In terms of the literature on the subject, there are different studies published on sexuality and contraception in adolescence. However, no article has been found on the evaluation of the results of sex education interventions in a collaborative environment between educators and health professionals. We did find a recent publication that evaluates the Forma Joven Programme in three areas: sexuality, consumption of addictive substances and road safety.
This is a quasi-experimental study conducted in 50 secondary schools in the city of Seville that evaluates the impact of the Forma Joven Programme, comparing the participating students with a control group. It concludes that there are no significant differences between the two groups, and that there is a lack of systematisation in the implementation of the programme’s records. In contrast to this study, significant differences were found in some questions related to attitudes towards sexuality in adolescents in an educational intervention conducted in two compulsory secondary schools (intervention group/control group) in Huelva, with a sample of 222 students [27].
In a Cochrane systematic literature review on the effectiveness of school-based adolescent sexuality education programmes in reducing STIs and unintended pregnancy, the authors conclude that there is little evidence that curriculum-based education programmes alone are effective in improving adolescent sexual and reproductive health outcomes.

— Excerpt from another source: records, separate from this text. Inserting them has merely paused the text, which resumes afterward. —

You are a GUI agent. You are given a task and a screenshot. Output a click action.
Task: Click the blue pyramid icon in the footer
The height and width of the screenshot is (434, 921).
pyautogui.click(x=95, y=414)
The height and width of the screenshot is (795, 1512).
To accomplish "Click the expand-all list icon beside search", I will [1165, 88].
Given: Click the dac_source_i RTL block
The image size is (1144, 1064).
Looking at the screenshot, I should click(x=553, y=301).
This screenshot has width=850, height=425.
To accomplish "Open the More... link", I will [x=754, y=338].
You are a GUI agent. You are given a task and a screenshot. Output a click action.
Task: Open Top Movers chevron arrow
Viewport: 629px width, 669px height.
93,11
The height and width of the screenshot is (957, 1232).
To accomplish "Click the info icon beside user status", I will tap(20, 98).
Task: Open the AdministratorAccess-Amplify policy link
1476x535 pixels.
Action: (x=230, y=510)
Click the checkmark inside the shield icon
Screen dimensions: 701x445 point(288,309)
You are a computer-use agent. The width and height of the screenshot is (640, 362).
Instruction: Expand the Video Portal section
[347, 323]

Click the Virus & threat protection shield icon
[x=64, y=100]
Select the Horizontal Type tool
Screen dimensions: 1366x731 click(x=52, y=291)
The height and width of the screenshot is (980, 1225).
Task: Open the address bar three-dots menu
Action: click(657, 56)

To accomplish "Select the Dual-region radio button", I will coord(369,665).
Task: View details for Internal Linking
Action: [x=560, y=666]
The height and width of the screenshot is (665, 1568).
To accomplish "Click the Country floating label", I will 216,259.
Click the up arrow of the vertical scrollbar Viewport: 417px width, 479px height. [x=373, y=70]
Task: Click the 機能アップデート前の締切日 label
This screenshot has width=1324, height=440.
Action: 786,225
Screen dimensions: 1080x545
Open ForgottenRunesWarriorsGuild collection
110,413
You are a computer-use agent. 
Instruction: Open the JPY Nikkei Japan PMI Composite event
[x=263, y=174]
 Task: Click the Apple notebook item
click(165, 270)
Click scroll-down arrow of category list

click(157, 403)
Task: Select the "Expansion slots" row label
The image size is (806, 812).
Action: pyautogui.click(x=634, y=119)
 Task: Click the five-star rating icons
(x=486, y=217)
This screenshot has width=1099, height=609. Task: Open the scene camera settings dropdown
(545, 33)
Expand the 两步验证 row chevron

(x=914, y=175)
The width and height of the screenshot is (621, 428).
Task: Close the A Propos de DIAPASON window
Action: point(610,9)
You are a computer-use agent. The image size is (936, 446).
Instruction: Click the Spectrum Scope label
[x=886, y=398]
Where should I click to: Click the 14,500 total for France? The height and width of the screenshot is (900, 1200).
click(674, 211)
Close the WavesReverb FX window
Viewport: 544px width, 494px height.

Incentive-based interventions focused on keeping young people in secondary school may reduce adolescent pregnancy, but we need more trials to confirm this [28].
For this reason, we decided to carry out this project in the adolescent population of the secondary schools in the so-called Huelva-Costa Health District in the province of Huelva, to study whether different “degrees of intervention”, determined by the number of counselling sessions conducted lead to differences in the knowledge and attitudes of the adolescents, as well as to determine whether the number of counselling sessions is related to certain characteristics of the teacher. This is a novel research project, as there are no publications in this area in the province of Huelva. Initial hypothesis: “A greater number of educational interventions on knowledge and attitudes towards sexuality in compulsory secondary school students generate an increase in said knowledge and an improvement in attitudes”.
As reflected in the Madrid consensus document “Science-based sexuality education” [29], an international group of experts on the subject proposes to conduct surveys on the attitudes towards sexuality of children and adolescents, as a strategy to design the educational curricula. The Forma Joven programme meets many of the characteristics suggested in that document as “important” for effective sexuality education programmes.
The main objective of this study is to evaluate whether different levels of educational intervention on sexuality, quantified by the number of informative counselling sessions, lead to differences in the knowledge and attitudes of adolescents participating in the Forma Joven Programme.
Other purposes are to analyse knowledge and attitudes towards sexuality and the use of contraceptive methods in students in Compulsory Secondary Education and Baccalaureate, and determine whether there are differences between groups according to the different levels of educational intervention, based on the activity log of the official platform Forma Joven from the Ministry of Health and Families of the Andalusian Regional Government, specifically on the number of counselling sessions conducted in the centres.